-------- Source text --------

RNAs Could Stop Tumor Growth in Lung Cancer Patients

RNAs Could Stop Tumor Growth in Lung Cancer Patients

lung cancer mRNAsSmall RNA molecules, such as microRNAs (miRNAs) and small interfering RNAs (siRNAs), have the potential to serve as therapeutic agents specifically directed to inhibit tumor growth. Nonetheless, the delivering systems used to carry such molecules towards tumor cells are still severely impaired, since they need to correctly target the appropriate cells while avoiding enzyme degradation by the host.

In an attempt to solve this problem, researchers from the Koch Institute for Integrative Cancer Research at MIT have published a study entitled “Small RNA combination therapy for lung cancer” in the Proceedings of the National Academy of Sciences journal, whereby they successfully delivered small RNA therapies in a mouse model of lung cancer.

RNA-carrying nanoparticles composed of a small polymer lipid conjugate and targeting the lung were injected into genetically modified mice that presented an activation of the oncogene KRAS and a deletion of the tumor-suppressor gene p53.

-------- Extracted entries --------

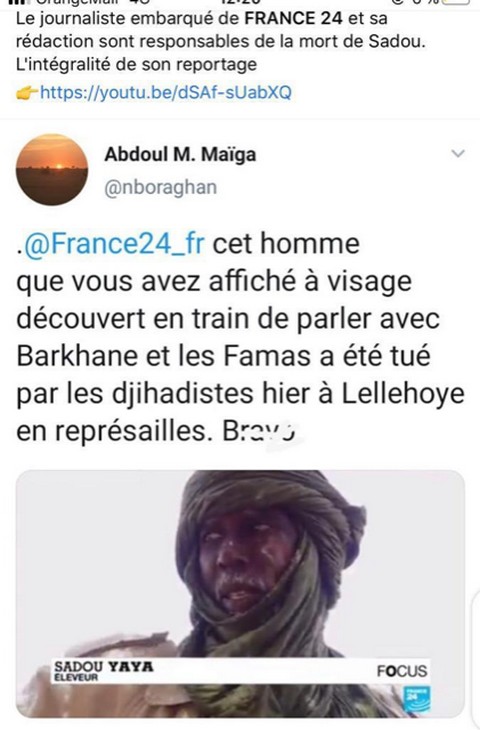Open the sunset profile avatar
480x730 pixels.
(x=52, y=169)
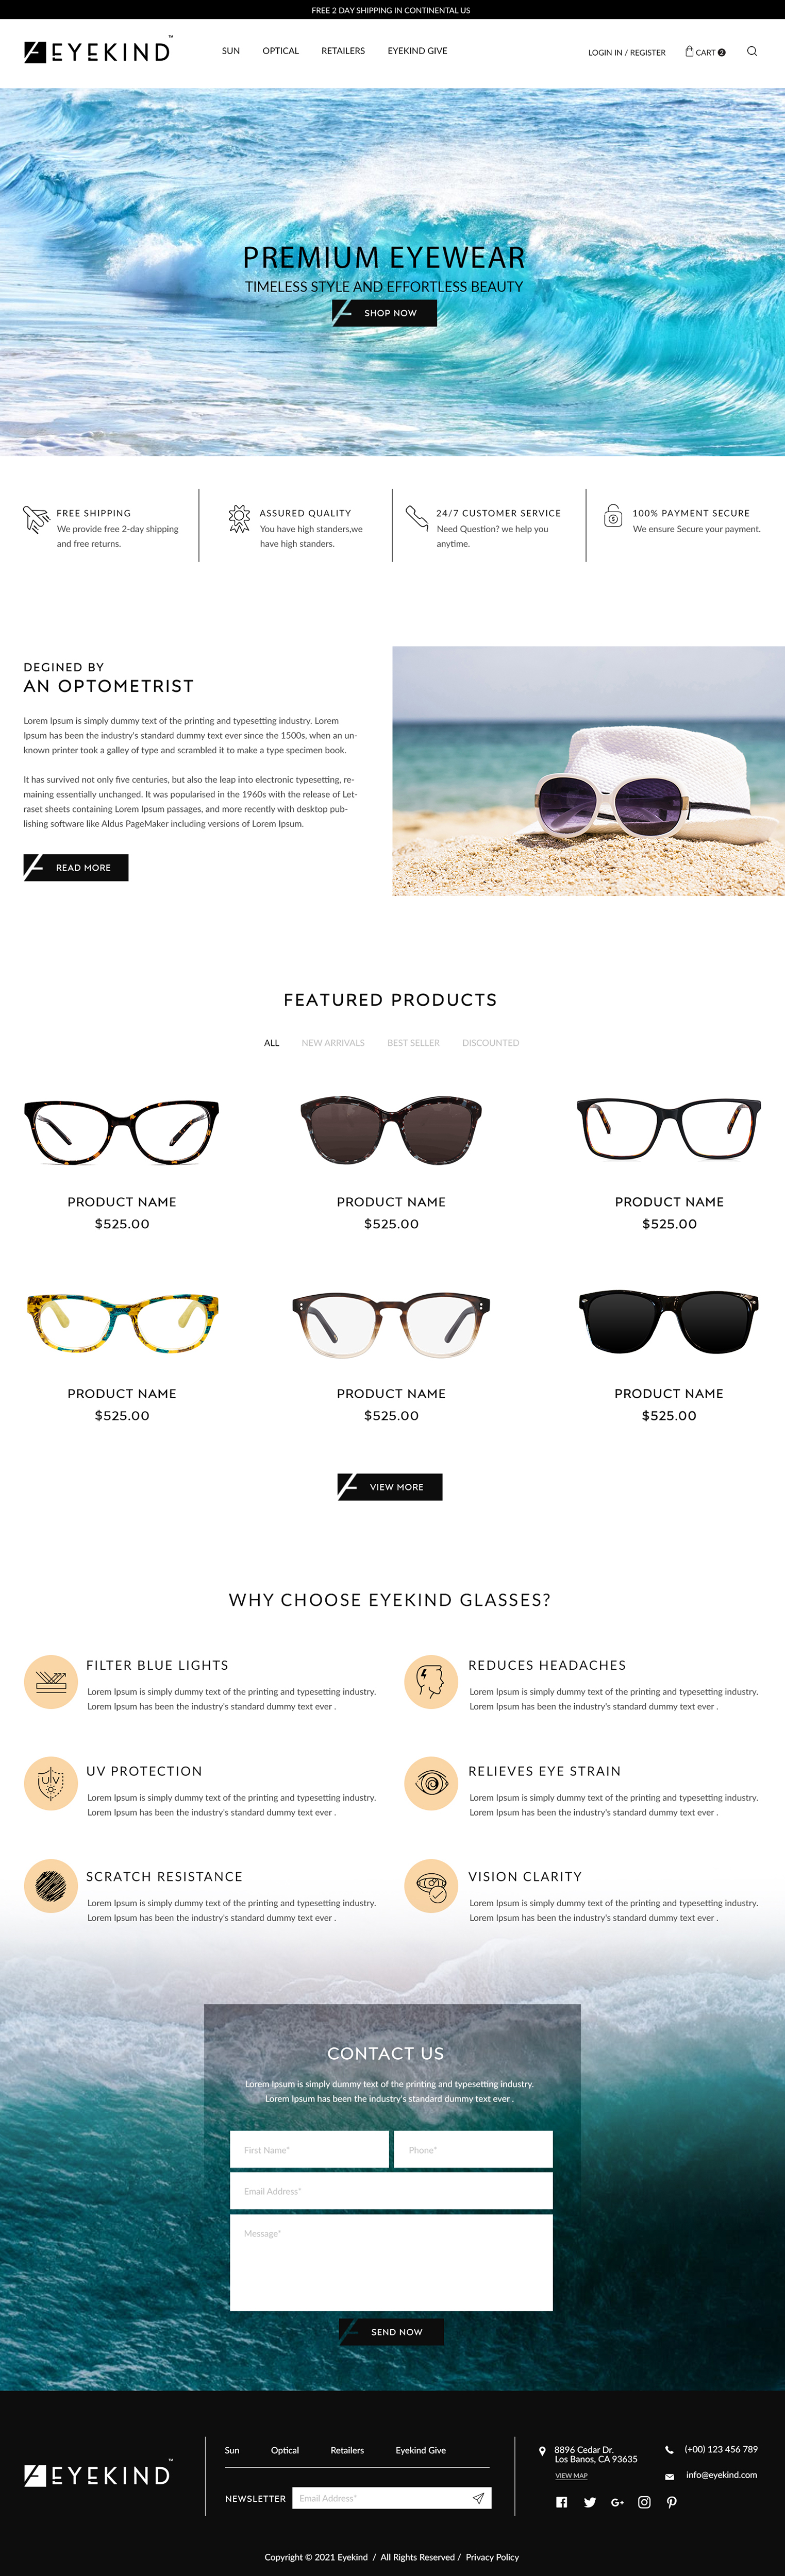Select the Best Seller product filter tab
The height and width of the screenshot is (2576, 785).
pos(414,1043)
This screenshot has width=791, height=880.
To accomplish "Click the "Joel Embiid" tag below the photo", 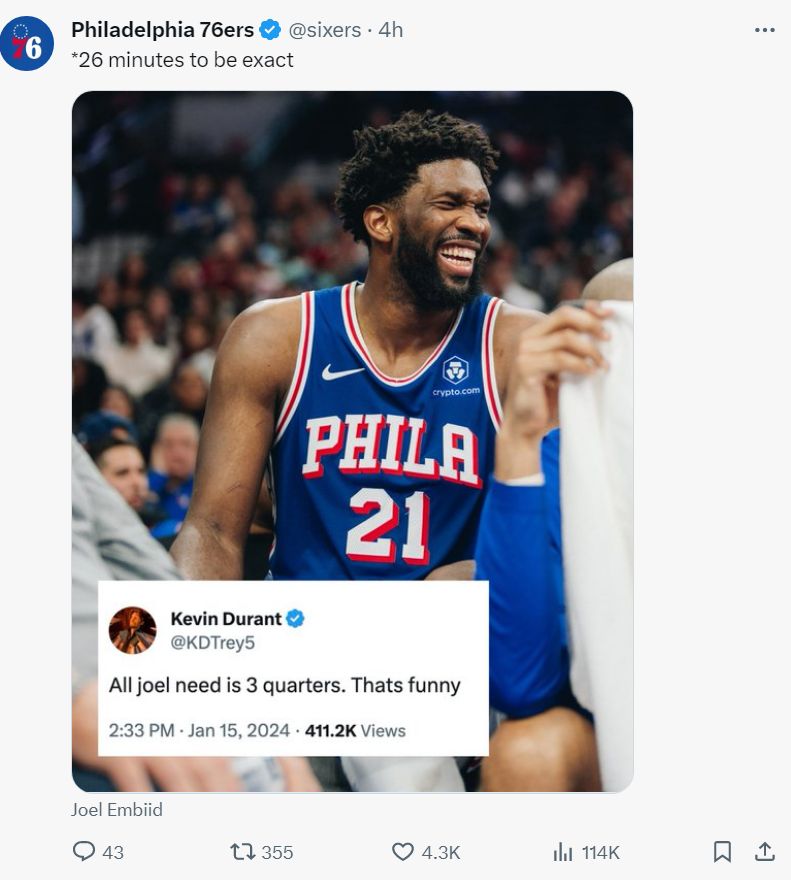I will coord(116,810).
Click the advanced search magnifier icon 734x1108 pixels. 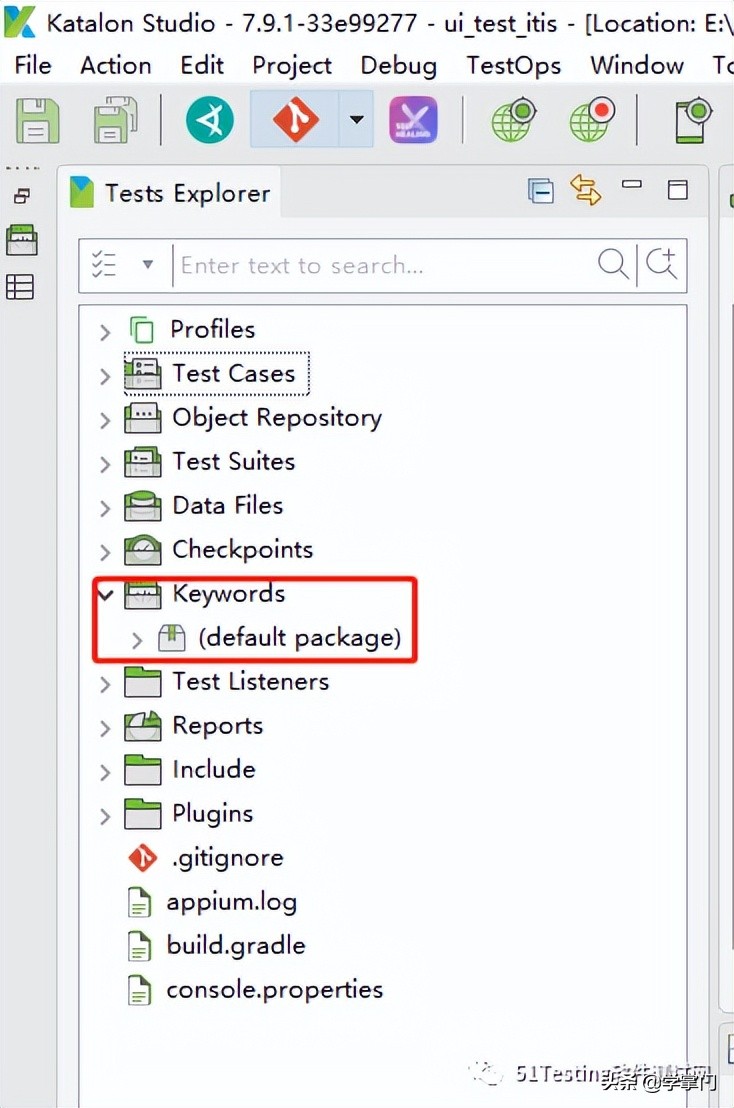(661, 264)
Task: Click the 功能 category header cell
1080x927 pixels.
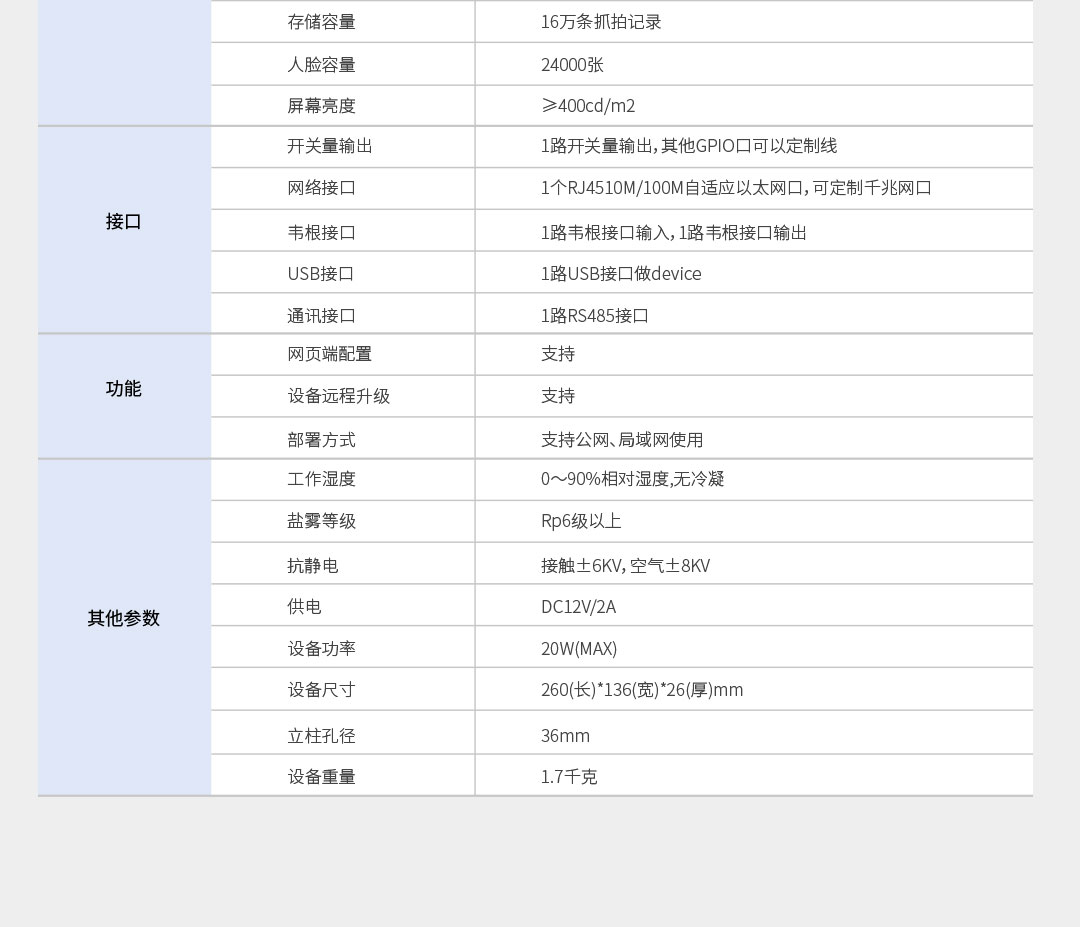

--------

Required work
1. Set down word for word the part of the lung cancer RNA article that opens with the words containing "lung cancer mRNAsSmall" and closes with "by the host.".
2. Take the lung cancer RNA article further, picking up right after its last sentence.

Answers for this exercise
1.
lung cancer mRNAsSmall RNA molecules, such as microRNAs (miRNAs) and small interfering RNAs (siRNAs), have the potential to serve as therapeutic agents specifically directed to inhibit tumor growth. Nonetheless, the delivering systems used to carry such molecules towards tumor cells are still severely impaired, since they need to correctly target the appropriate cells while avoiding enzyme degradation by the host.

2.
This delivery system was tested with different small RNA particles, however, delivery of miR-34a, a p53-regulated miRNA, and siKRAS, a KRAS-targeting siRNA, significantly delayed tumor growth. Additionally, if both these RNAs were delivered in the same nanoparticle, tumors started to regress and shrink to about half of their original size.

Mouse survival was compared between four different treatment options, including no treatment, treatment with cisplatin (a standard chemotherapy drug), treatment with nanoparticles carrying both miR-34a and siKRAS, and combined treatment with cisplatin and nanoparticles.

The results indicated that nanoparticle-mediated small RNA delivery together with cisplatin-based chemotherapy prolonged survival in this mouse model when compared with chemotherapy alone.

“Small-RNA therapy holds great promise for cancer. It is widely appreciated that the major hurdle in this field is efficient delivery to solid tumors outside of the liver, and this work goes a long way in showing that this is achievable,” said Dr. Tyler Jacks, Koch Institute Director, in an MIT press release.

The data obtained from this research reveals the potential of efficient RNA delivery as a personalized therapeutic strategy able to regulate genetic mutations present in cancer cells. Furthermore, these innovative RNA therapies can be combined with traditional drug therapies for improved results.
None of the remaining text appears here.